3.2 Representations and Warranties of the Purchasers. Each Purchaser, for itself and for no other Purchaser, hereby represents and warrants as of the date hereof and as of the Closing Date to the Company as follows (unless as of a specific date therein, in which case they shall be accurate as of such date):
(a) Organization; Authority. Such Purchaser is either an individual or an entity duly incorporated or formed, validly existing and in good standing under the laws of the jurisdiction of its incorporation or formation with full right, corporate, partnership, limited liability company or similar power and authority to enter into and to consummate the transactions contemplated by the Transaction Documents and otherwise to carry out its obligations hereunder and thereunder. The execution and delivery of the Transaction Documents and performance by such Purchaser of the transactions contemplated by the Transaction Documents have been duly authorized by all necessary corporate, partnership, limited liability company or similar action, as applicable, on the part of such Purchaser. Each Transaction Document to which it is a party has been duly executed by such Purchaser, and when delivered by such Purchaser in accordance with the terms hereof, will constitute the valid and legally binding obligation of such Purchaser, enforceable against it in accordance with its terms, except (i) as limited by general equitable principles and applicable bankruptcy, insolvency, reorganization, moratorium and other laws of general application affecting enforcement of creditors’ rights generally, (ii) as limited by laws relating to the availability of specific performance, injunctive relief or other equitable remedies and (iii) insofar as indemnification and contribution provisions may be limited by applicable law.
(b) Own Account. Such Purchaser understands that the Securities are “restricted securities” as defined in Rule 144 and have not been registered under the Securities Act or any applicable state securities law and is acquiring the Securities as principal for its own account and not with a view to or for distributing or reselling such Securities or any part thereof in violation of the Securities Act or any applicable state securities law, has no present intention of distributing any of such Securities in violation of the Securities Act or any applicable state securities law and has no direct or indirect arrangement or understandings with any other persons to distribute or regarding the distribution of such Securities in violation of the Securities Act or any applicable state securities law (this representation and warranty not limiting such Purchaser’s right to sell the Securities pursuant to a registration statement or otherwise in compliance with applicable federal and state securities laws). Such Purchaser is acquiring the Securities hereunder in the ordinary course of its business.
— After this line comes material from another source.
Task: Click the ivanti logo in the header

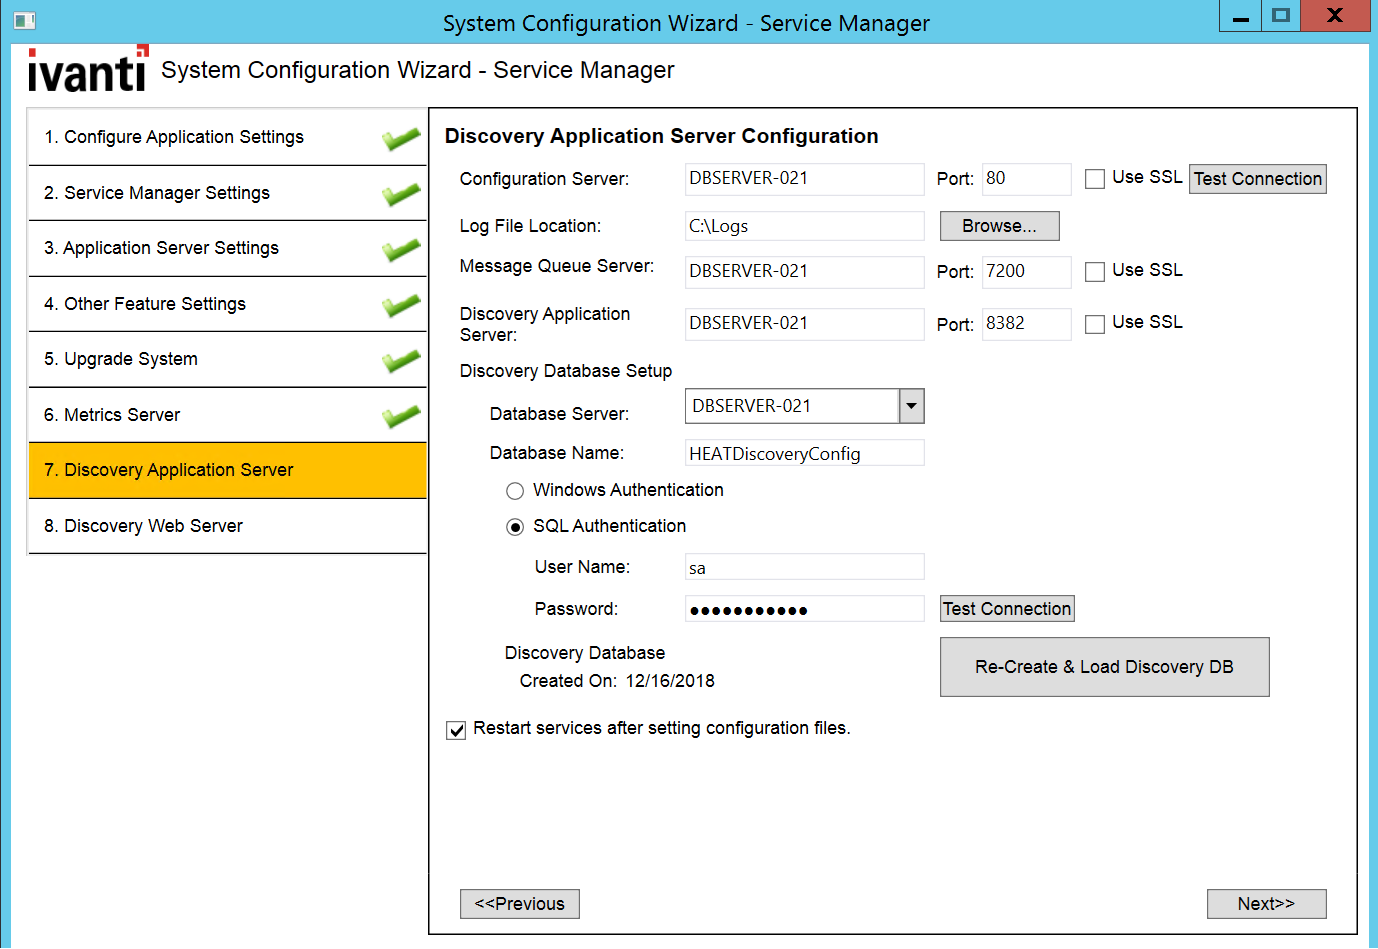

(c) Purchaser Status. At the time such Purchaser was offered the Securities, it was, and as of the date hereof it is, and on each date on which it exercises any Pre-Funded Warrants, it will be an “accredited investor” as defined in Rule 501(a)(1), (a)(2), (a)(3), (a)(7), (a)(8), (a)(9), (a)(12), or (a)(13) under the Securities Act.
(d) Experience of Such Purchaser. Such Purchaser, either alone or together with its representatives, has such knowledge, sophistication and experience in business and financial matters so as to be capable of evaluating the merits and risks of the prospective investment in the Securities, and has so evaluated the merits and risks of such investment. Such Purchaser is able to bear the economic risk of an investment in the Securities and, at the present time, is able to afford a complete loss of such investment.
(e) General Solicitation. Such Purchaser is not, to such Purchaser’s knowledge, purchasing the Securities as a result of any advertisement, article, notice or other communication regarding the Securities published in any newspaper, magazine or similar media or broadcast over television or radio or presented at any seminar or, to the knowledge of such Purchaser, any other general solicitation or general advertisement.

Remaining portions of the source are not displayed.